┌─ Material for this task

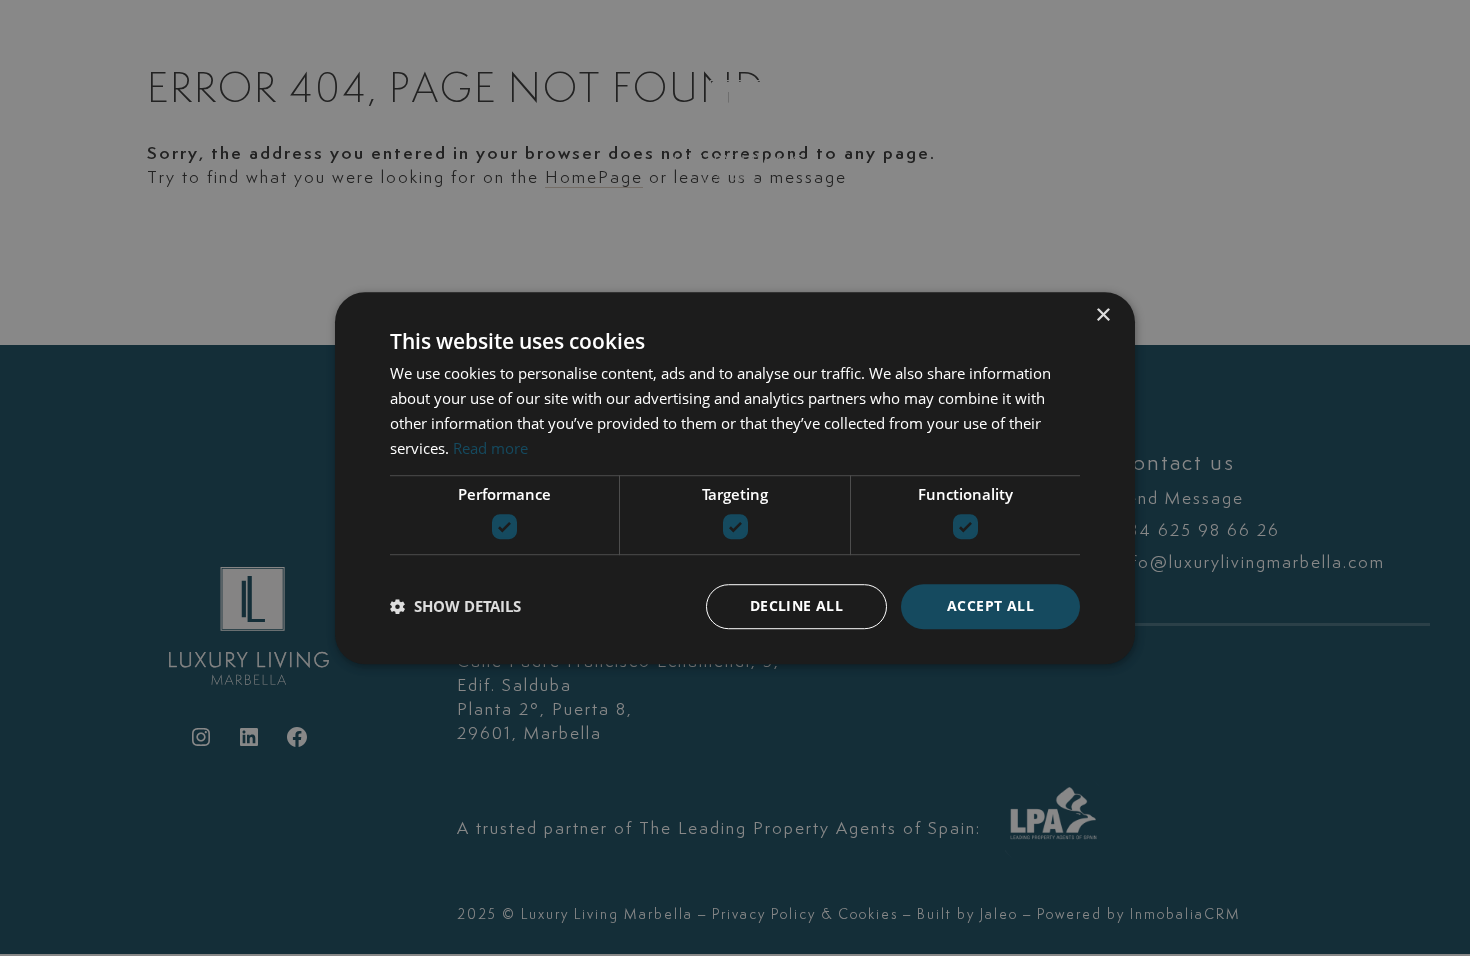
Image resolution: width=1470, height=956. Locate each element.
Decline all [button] (796, 605)
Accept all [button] (990, 605)
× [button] (1102, 315)
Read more (490, 448)
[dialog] (735, 478)
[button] (455, 606)
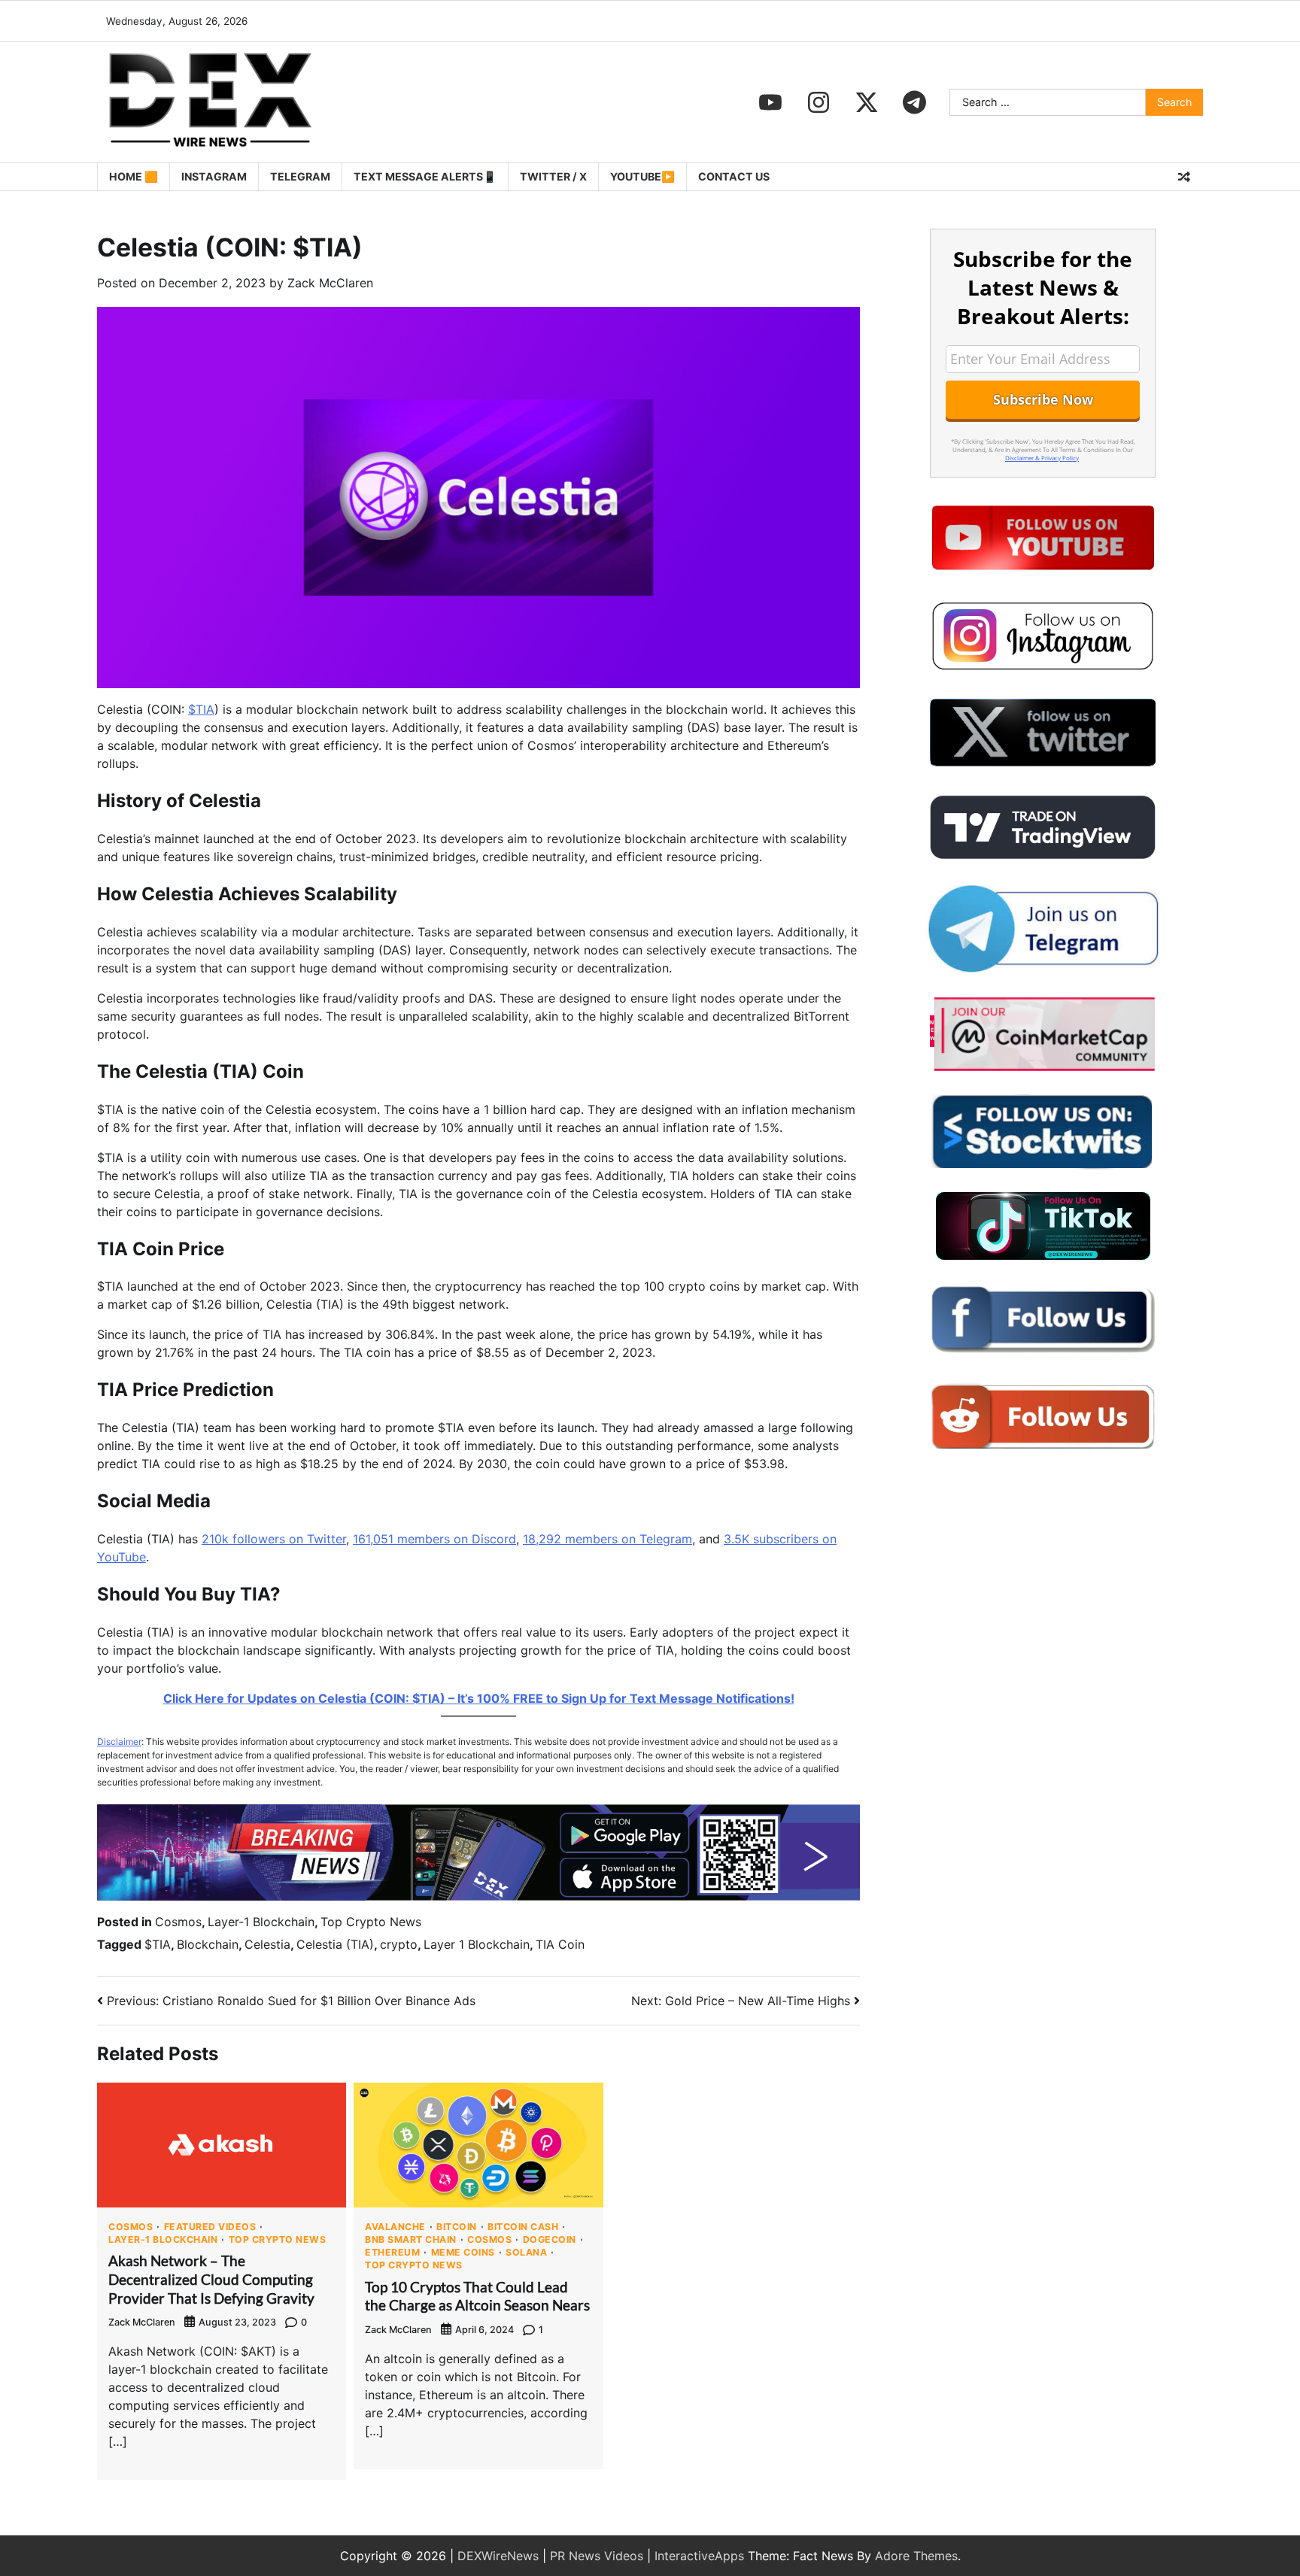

└─

| Problem to work on |
Excluding the pictures, write out exactly the lines from the line that contains "Decline all [button] (796, 605)" through the end of the records.

| Task result |
Decline all [button] (796, 605)
Accept all [button] (990, 605)
× [button] (1102, 315)
Read more (490, 448)
[dialog] (735, 478)
[button] (455, 606)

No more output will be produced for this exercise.